In multicellular animals gametogenesis takes place in special organs—the sex glands, or gonads (ovaries, testes, hermaphroditic sex glands), and takes place in three basic stages. The first stage is reproduction of the primordial sex cells—the gametogonia (spermatogonia and oogonia) by means of a series of consecutive mitoses. The second stage is the growth and maturation of these cells, now called gametocytes (spermatocytes and oocytes), which, like the gametogonia, possess a full (usually diploid) set of chromosomes. At this point the crucial event of gametogenesis in animals occurs: the division of the gametocytes by means of meiosis, which brings about a reduction (halving) of the number of chromosomes in these cells and their conversion into haploid cells—spermatids and ootids. The third stage is the formation of spermatozoids (or sperms) and egg cells; in this stage the egg cells take on a series of embryonic membranes while the spermatozoids acquire flagella which enable them to move. In many animal species meiosis and the formation of the egg are completed in the female after the penetration of the spermatozoid into the cytoplasm of the oocyte but before the fusion of the nuclei of the spermatozoid and the egg cell.

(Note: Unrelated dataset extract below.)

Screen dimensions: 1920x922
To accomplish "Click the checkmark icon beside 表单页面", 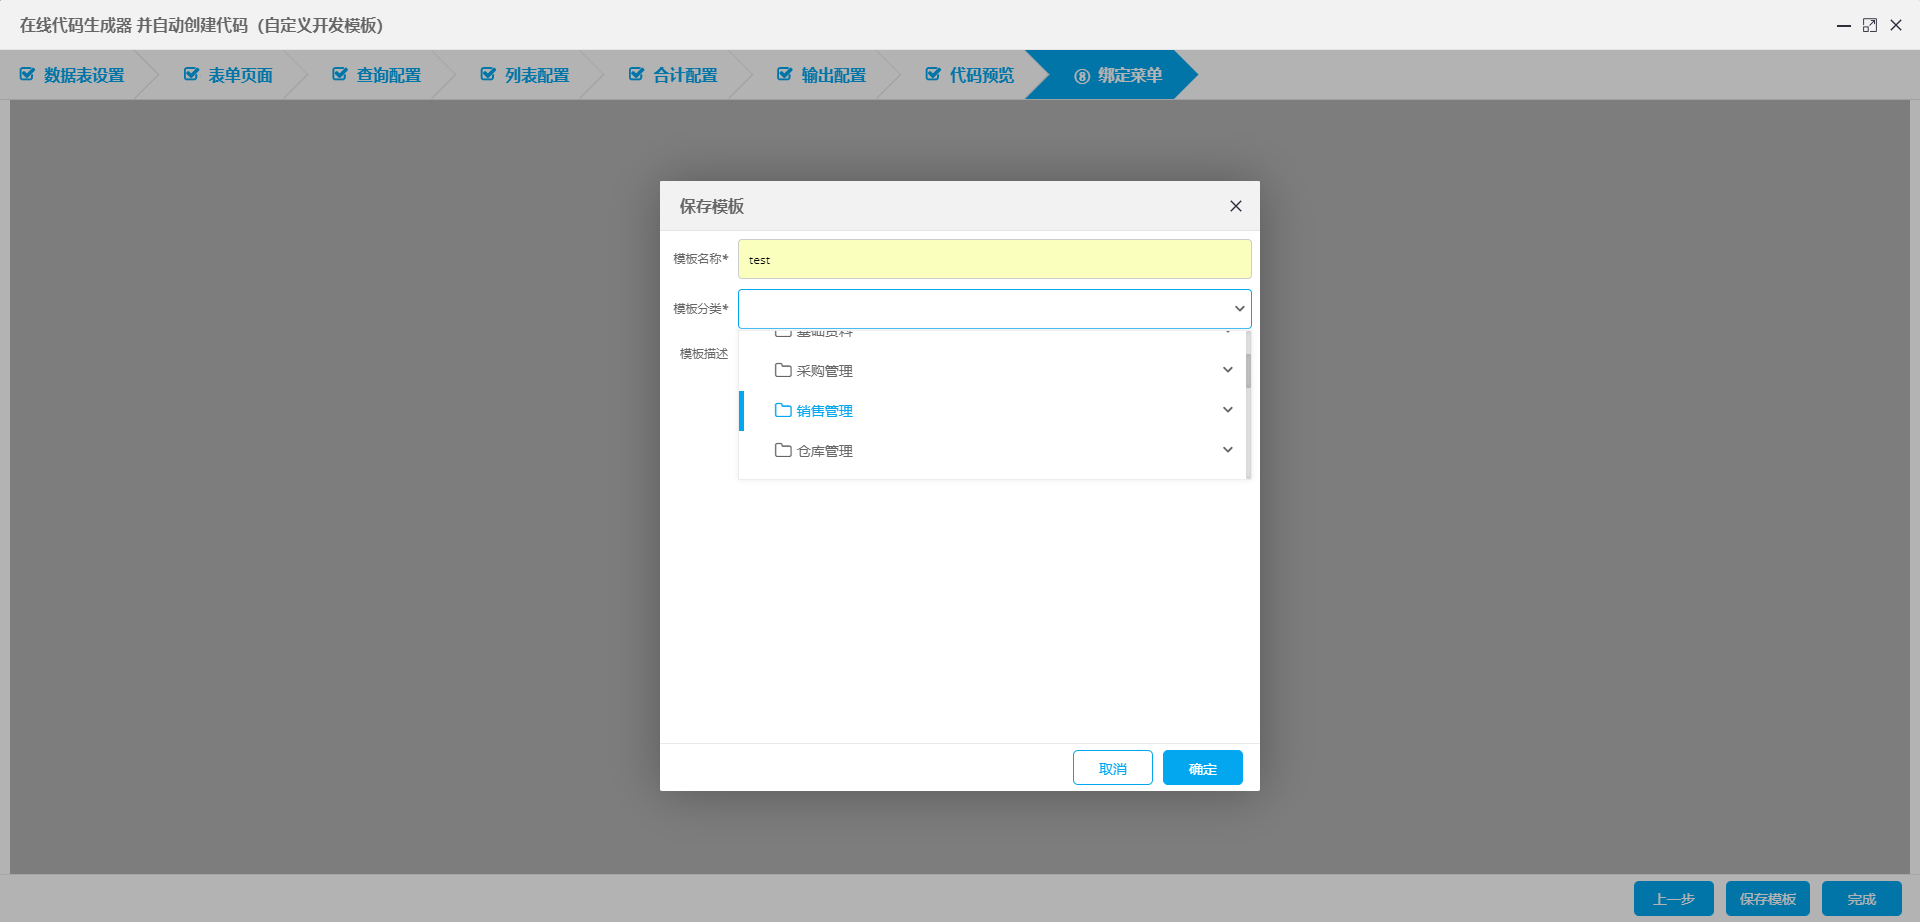I will (x=190, y=74).
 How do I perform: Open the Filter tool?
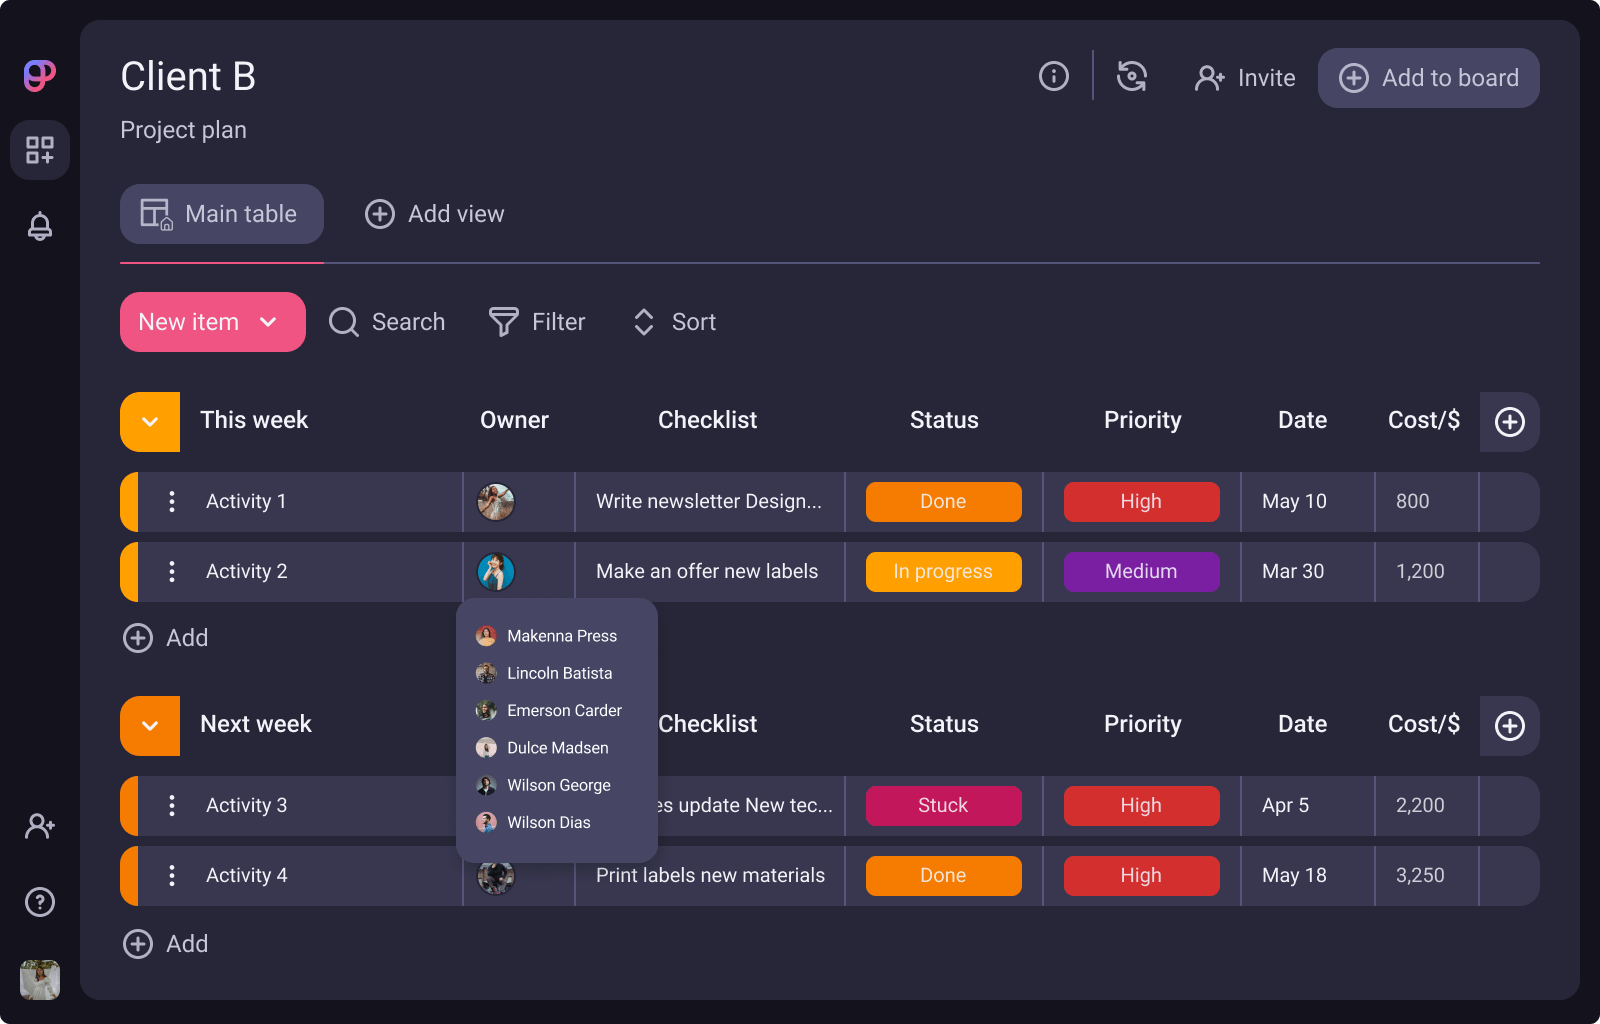tap(505, 322)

In plants, gametogenesis is separate from meiosis and begins in the haploid cells, in the spores (in higher plants, microspores and megaspores). The sexual generation of the plant, the haploid gametophyte, develops from the spores, and it is in the sex organs of the gametophyte, the gametangia (male, anther; female, archegonium), that gametogenesis takes place by means of mitoses. Gymnospermous and angiospermous plants, in which gametogenesis takes place directly in the germinating microspore, in the pollen cell, are an exception. In all lower and higher spore-bearing plants, gametogenesis in the anthers is the repeated division of cells which produces a large number of small, motile spermatozoids. Gametogenesis in the archegonia is the formation of one, two, or several egg cells. In gymnospermous and angiospermous plants male gametogenesis consists of the division (by means of mitosis) of the nucleus of the pollen cell into a generative nucleus and a vegetative nucleus and the further division of the generative nucleus (also by means of mitosis) into two sperms. This division takes place in the germinating pollen tube. Female gametogenesis in angiospermous plants is the isolation by mitosis of one egg cell inside the eight-nucleate embryonic sac. The major difference between gametogenesis in animals and plants is that in animals it includes the transformation of the cells from diploid cells to haploid cells and the formation of haploid gametes; and in plants gametogenesis is the formation of the gametes from haploid cells.